There have been quite a few anecdotes about a new tough-mindedness among banks, and it is finally showing up in the data. From the New York Times:
Two vital forms of credit used by companies — commercial and industrial loans from banks, and short-term “commercial paper” not backed by collateral — collectively dropped almost 3 percent over the last year, to $3.27 trillion from $3.36 trillion, according to Federal Reserve data. That is the largest annual decline since the credit tightening that began with the last recession, in 2001….
“The second half of the year is shot,” said Michael T. Darda, chief economist at the trading firm MKM Partners in Greenwich, Conn., who was until recently optimistic that the economy would continue expanding. “Access to capital and credit is essential to growth. If that access is restrained or blocked, the economic system takes a hit.”…
But if the newfound caution of American banks is prudent in the long run, the immediate impact is amplifying the troubles with the economy. The Federal Reserve has been lowering interest rates aggressively to make money flow more loosely and to spur economic activity.
The financial system is not going along: As banks hold on to their dollars, mortgage rates are climbing. So are borrowing costs for corporations.
Some suggest that the banks, spooked by enormous losses, have replaced a disastrously indiscriminate willingness to hand out money with an equally arbitrary aversion to lend — even on industries that continue to grow.

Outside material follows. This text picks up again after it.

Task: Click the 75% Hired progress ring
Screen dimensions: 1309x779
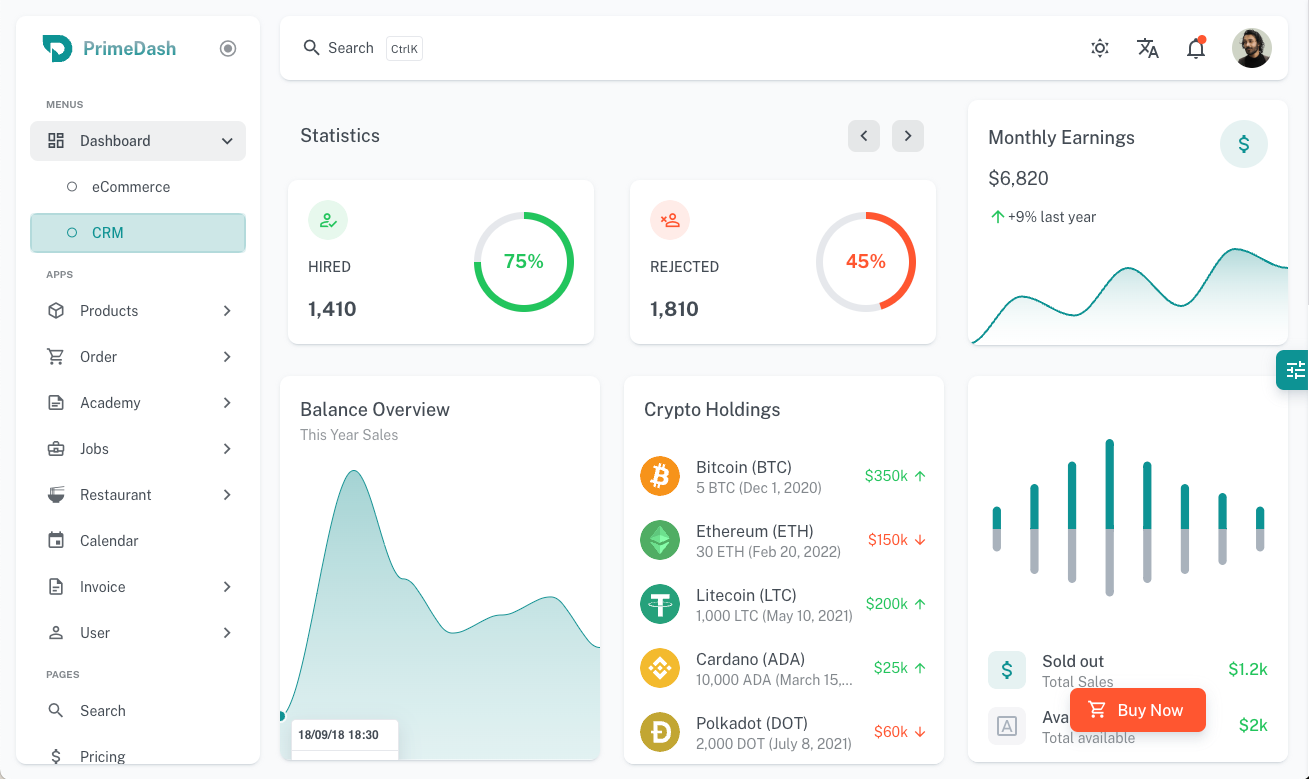Action: 523,262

The Times seems perplexed with this pattern, which is odd. This is perfectly standard bank behavior when credit losses start to pile up. Just as they were overly lax in the boom times, they become overly stringent in the downturn. And the new stinginess can show up in rates, credit availability,or both. In the dot-bomb era, which was a mild tightening from a credit perspective, rates stayed favorable but loans become more difficult to obtain.
The Federal Reserve has been lowering interest rates aggressively to make money flow more loosely and to spur economic activity.
Ah, I vaguely remember the days when the Fed changed interest rates. Sometimes they would move up, and sometimes they would move down. We’d play silly games with a “bias”. It was good, clean fun.
Then the liquidity trap hit. Now we get “liquidity injections,” bizarre regulations and insane legislation, with discount windows for all.
Push a little harder on that string, boys! It’ll move any… moment… now!
Access to capital and credit is essential to growth IN A CREDIT ADDICTED ECONOMY. If that access is restrained or blocked, the economic system takes a hit.
Retail trade group predicts many store closures
Susan Valot: Levitz, Linens ‘n Things, Shoe Pavilion… Those are just a few of the store chains that have declared bankruptcy over the past few months. Mervyn’s reportedly may be next in line. And other chains, like Home Depot, JoAnn’s, Gap, and Old Navy, have opted to close stores in order to tighten their purse straps.
The International Council of Shopping Centers predicts 144,000 stores will close nationwide before the end of this year. That’s up 7 percent from last year. It’s the largest year-to-year jump since the group started keeping records of such things 14 years ago. But the council points out the overall number is still fewer than the average number of closings between 1993 and 2001… a sign, it says, that the retail industry is better prepared to weather economic storms.
As of April, there were about 217 U.S. outlet centers totaling 57 million square feet of space, where about 305 outlet chains operate 11,546 stores, according to Value Retail News, published by the International Council of Shopping Centers.
I suppose most of the 3 pc decline comes from the commercial paper market and here it is again the ABS-CP market that is mostly impacted. Nothing new and surprising there. According to data from the Federal Reserve Bank of St. Louis Commercial and Industrial loans have actually increased from about $150 billion per month to $ 250 billion per month in the second half of 2007. Businesses obviously have tapped their credit lines when they abandoned short terem funding sources. Banks are not cutting back on business lending yet, as long as they are able to successfully recapitalize.
It’s going to get worse before it gets better. As you know, 70% of our economy is based on consumer spending, that is you and I buying stuff from each other. Now, that the home ATM machine is closed and consumers are tightening their belts and behaving more cautiously it’s likely the economic contraction will be severe. Levy Institute has an interesting report on the effects of the closed Home ATM Machine you can print and read
The problems at Mervyns Dept store are a sign of challenging times ahead.